February 12, 2011

The Texas Chainsaw Massacre 2

Fear of Laughter: Twelve years after he left audiences reeling with his 1974 exploitation shocker The Texas Chain Saw Massacre, Tobe Hooper returned with a sequel that tried to encapsulate the glossy, synthetic, yuppie milieu of the 80s just as its predecessor seemed to capture the 70s in documentary fashion. Tobe Hooper has an intensely kinesthetic directing style: the things going on in his movies are often too much for the camera to contain. Sometimes it seems as if the camera merely sits like a spectator while something horrendously witty and unpleasant occurs. You're often laughing just as much as you're jumping, and then you're chiding yourself for finding it so funny. But over-the-top horror is designed to be funny. It's too horrible to elicit anything but confused laughter. We're afraid of our laughter because it seems out of place, and simultaneously we're laughing because we're afraid. Few movies can achieve this, and yet I won't call The Texas Chainsaw Masssacre Part 2 a great movie, a good movie, or even a successful movie.

Frankly, it's a complete mess. It seems as though much of the action happened on the fly, and while that can frequently have promising and spontaneously happy results, much of this horror opus is experienced with a mixture of excruciating boredom and disenjoyment. We are waiting for it to be over, yet unable to look away from the pure spectacle of it all. The first half hour is the best part of the movie. Hooper opens with a really interesting scare scene involving two obnoxious frat boys driving through the Texas countryside on their way to Dallas. Their latest antic is playing "Chicken" with other cars, and as can be expected, they piss off the wrong family of backwoods cannibalistic psychopaths, and live to regret it. The whole murder scene happens while the yuppie frat boys are on the phone with a local radio station, and so the murder--apparently a grand return of the maniacal Sawyer family--is captured on the air. The deejay at the radio station replays it at the request of an equally nutty ex-Texas ranger (Dennis Hopper) who's been hunting for the Sawyer family for years (his niece and nephew were victims in the original), and of course angers the Sawyers, who make her their next target.

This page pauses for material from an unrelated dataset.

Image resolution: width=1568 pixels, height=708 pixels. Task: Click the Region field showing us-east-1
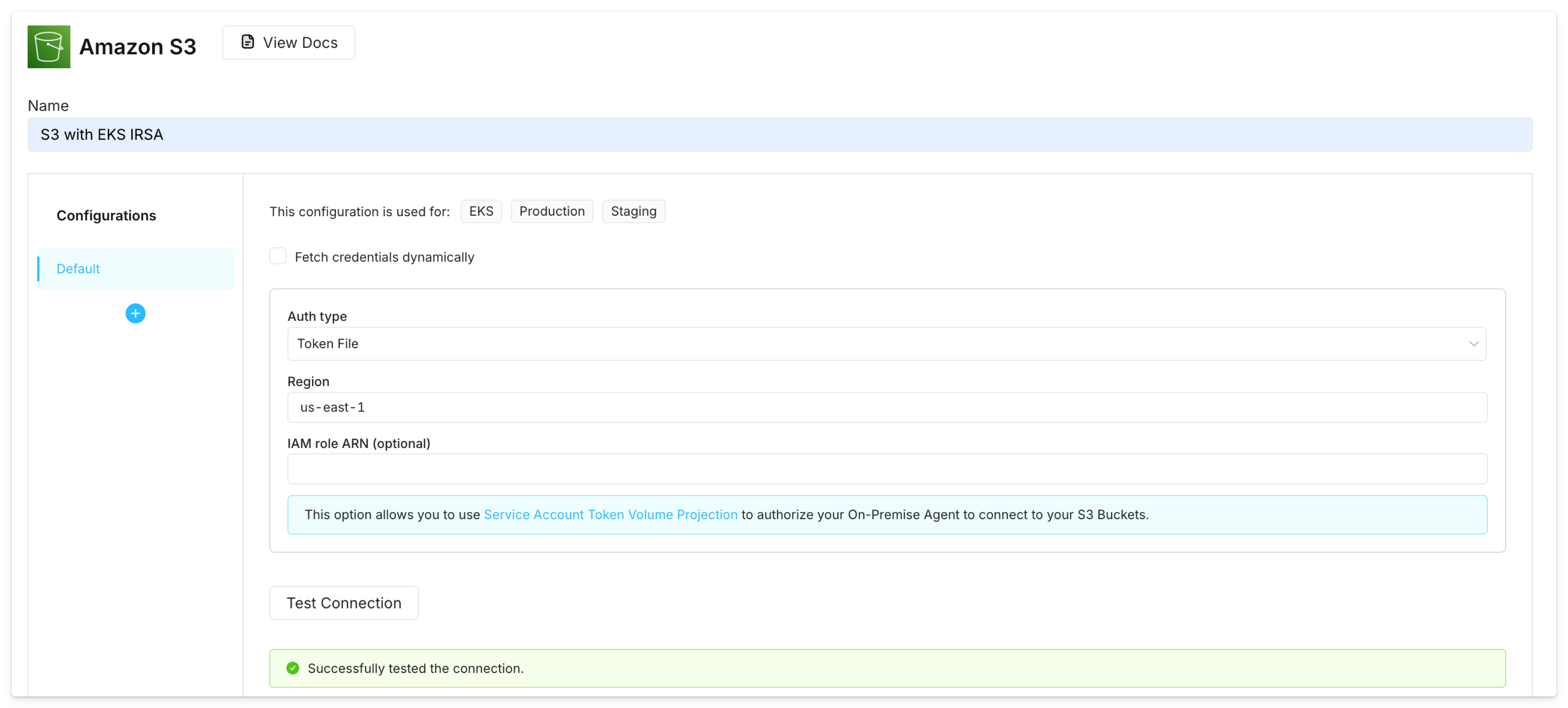pos(886,407)
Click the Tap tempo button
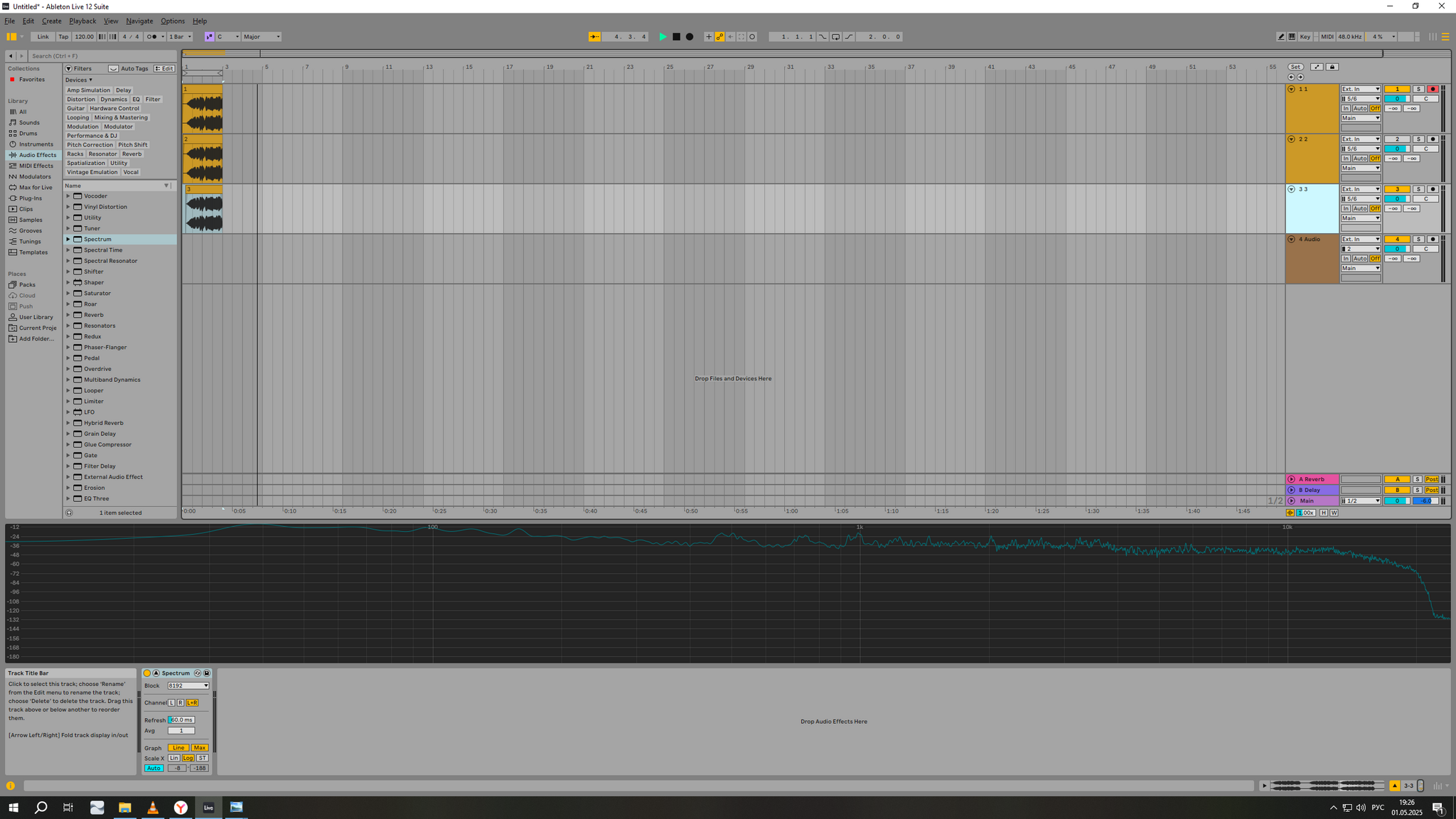Image resolution: width=1456 pixels, height=819 pixels. (63, 37)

The scene in the radio station is genuinely creepy, capped off with a great scare moment. After meeting the crazed Vietnam Vet Chop Top (Bill Moseley), the deejay, nicknamed "Stretch" (Caroline Williams), is accosted by Leatherface, who's as mixed up as ever. After that the movie falls apart while Hooper takes us to a run-down Texas battle-themed amusement park, the new lair of the Sawyers, and attempts to repeat the unappealing scenarios of the 1974 film where the sole survivor (Marilyn Burns) became the "dinner guest" at the Sawyer's farmhouse.

The movie is full of over-acting and bizarreness, but then that's really the point. And yet, it's a fascinating subject for cultural analysis. We see the elements of a family that has completely lost touch with reality, has a paralyzing fear of the outside world and an inability to cope with the human body, dead or alive. Loss of life is countered by the preservation of family corpses in various "artistic" fashions. The Hitchhiker, killed in the first film, becomes attire, worn like a puppet to cover Leatherface's own body when he's dancing from the roof of their pickup truck attacking the yuppies with his chainsaw. The grandmother is now hoisted on a strange throne at the top of one of the amusement park "mountains." Loss of bodily function is equally problematic. Chop Top, shot in Vietnam, has a metal plate in his head and his degenerating psyche seeps out into the way he dresses and the lack of attention he pays to hygiene. I wondered if the make-up artist on Beetle Juice had him in mind when he designed Michael Keaton's face for that character. There's a remarkable similarity between Chop Top and Beetle Juice, and even the comic timing is about the same, except we feel a lot safer around Beetle Juice because that movie stays much more carefully within the limits of its genre. The macabre elements are there but the gruesomeness is deemphasized.

Tobe Hooper has always been a problematic director. Little of his work seems to be pulled off just right. I've often wanted to like the original The Texas Chainsaw Massacre, but for all its technical pleasures it's a movie that is hard to enjoy, and likewise, its sequel is only marginally entertaining. Hooper needed a good script supervisor and a better editor, perhaps, to make Part 2 a little more compact (its 100 minutes feel like 140), but then the 80 minute original felt too long too.